Stanford Business

AUGUST 2006


Consumer Boycotts Do Work—Just Ask French Winemakers


Illustration by Leo Espinosa

by Marguerite Rigoglioso

Calls to boycott French products in 2003 may have cost French winemakers $112 million in sales in the United States, say Larry Chavis and Phillip Leslie. Based on their study of scanner data from supermarkets and large stores, the researchers conclude boycotts really do work.

Chavis, a PhD student, and Leslie, assistant professor of strategic management, studied the American boycott of French wine launched in early 2003 in angry response to France’s opposition to the war in Iraq. Their analysis shows a significant 26 percent drop in French wine sales in the United States at the peak of the boycott, and an average 13 percent drop over the six months of the event.

Other studies of boycotts showed small effects, no effects, or even, strangely, positive effects. “Those studies examined only changes in stock prices in response to boycotts,” Leslie says, “but stock prices are influenced by many factors and may not be a reliable indicator.”

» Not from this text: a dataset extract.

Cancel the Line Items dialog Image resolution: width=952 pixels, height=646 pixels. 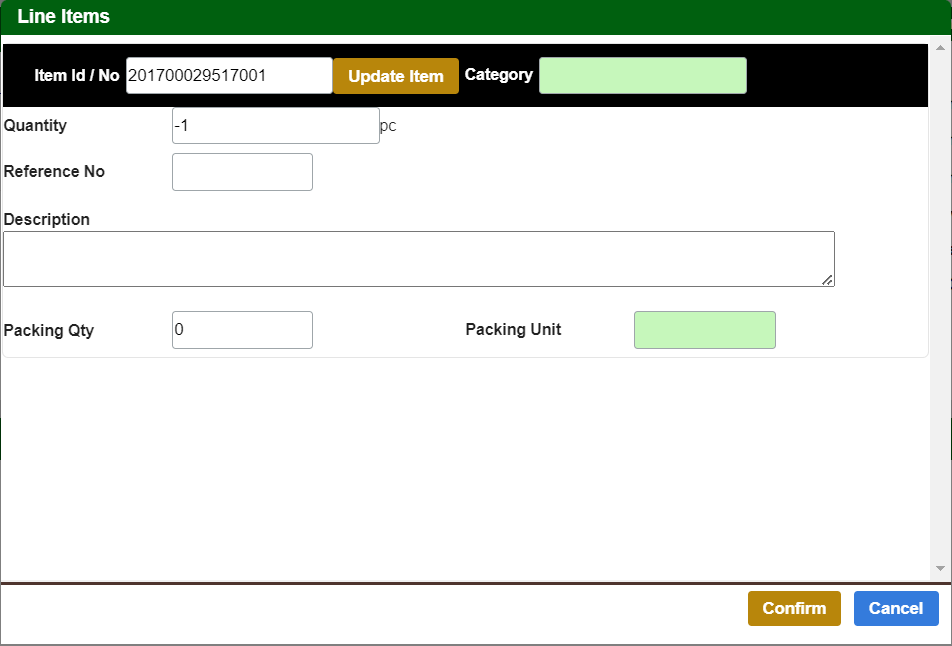[x=896, y=608]
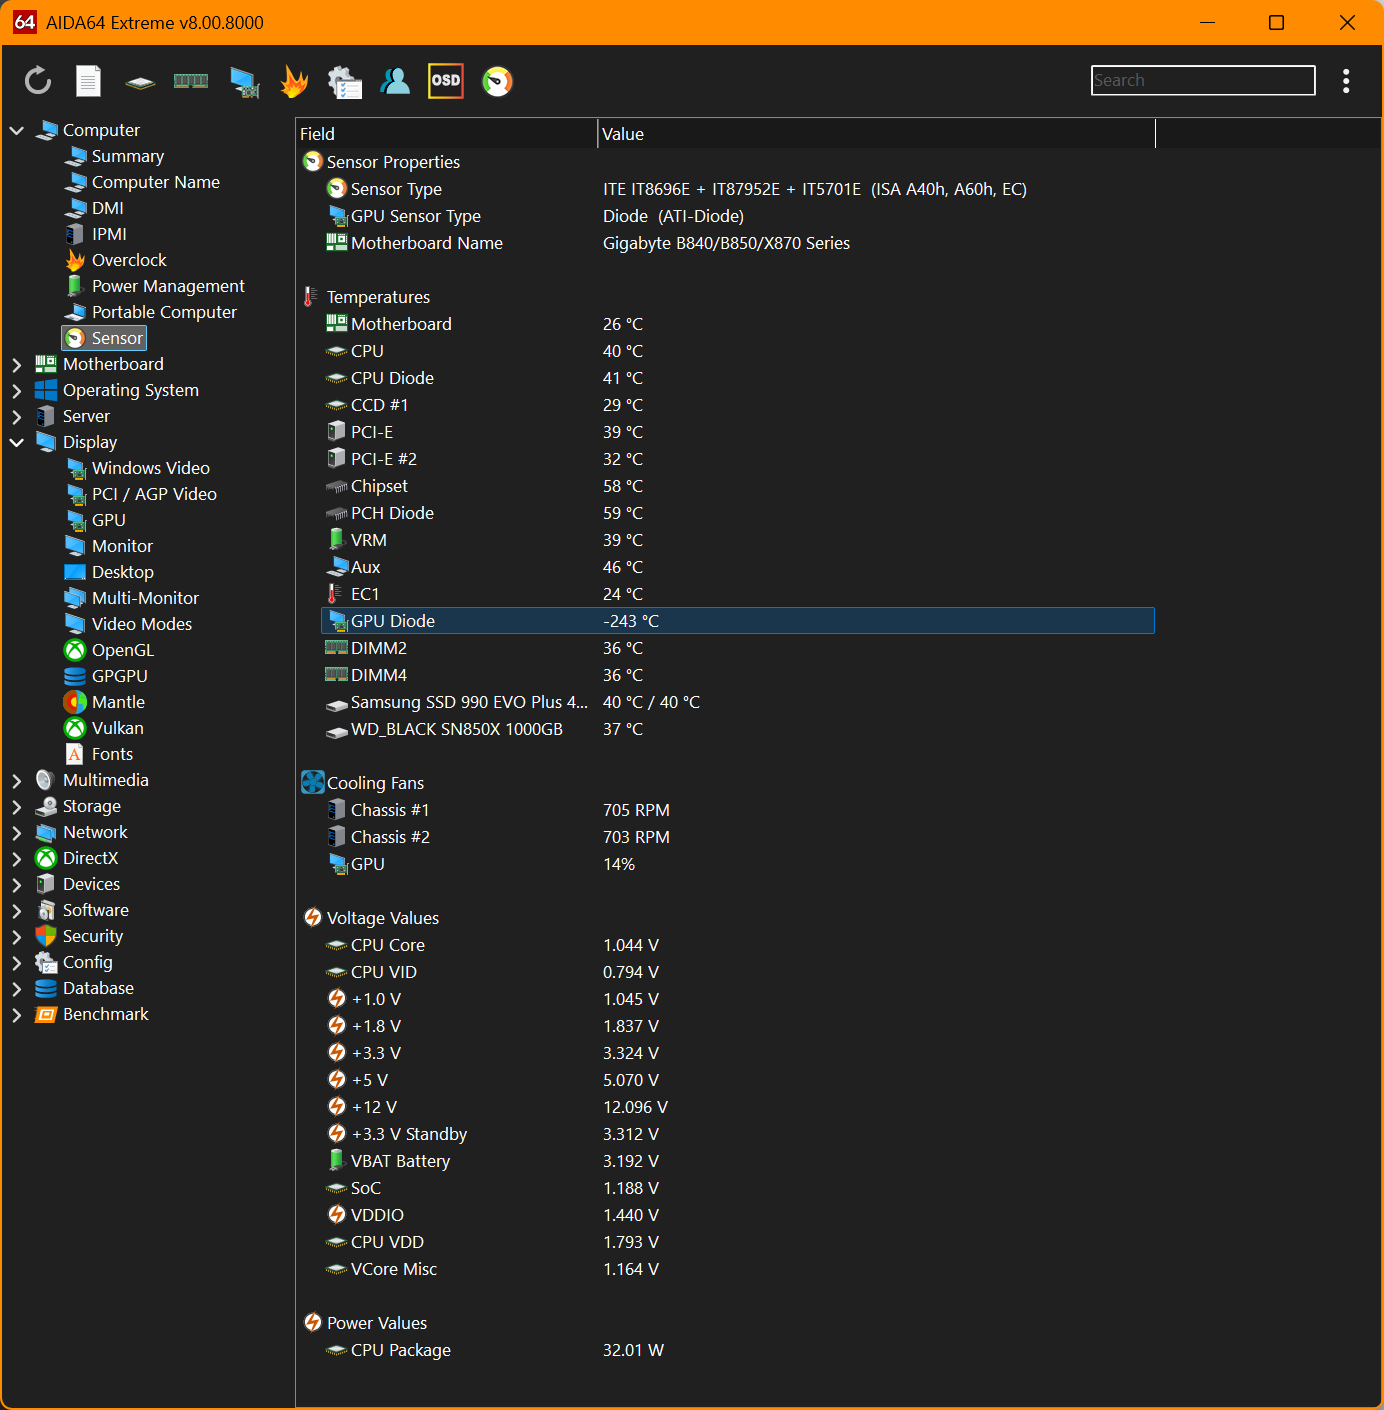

Chavis and Leslie confined their study to scanner data from large merchandisers in four cities in which wine consumption is typically large: Boston, Los Angeles, Houston, and San Diego. Extrapolating from the figures obtained, they concluded that French wine companies may have lost a total of $112 million in U.S. wine sales during the boycott.

They measured the intensity and duration of the boycott by counting newspaper articles that appeared on the topic in the Wall Street Journal, New York Times, and USA Today, as well as plugs for the boycott by Bill O’Reilly on his TV show The O’Reilly Factor. “We didn’t notice any particular drop in sales following any of O’Reilly’s outspoken commentaries,” Leslie says. Front-page newspaper coverage seemed to affect French wine sales more than less prominent reports.

Boycotts are of interest to Stanford faculty and students who are “looking at non-market issues—how business problems that go beyond regular competition dynamics, such as regulation, lobbying, foreign policy, and so forth, affect the bottom line,” says Leslie. “Our study in particular documents an example of how government foreign policy can indeed impact business profitability in unanticipated ways.”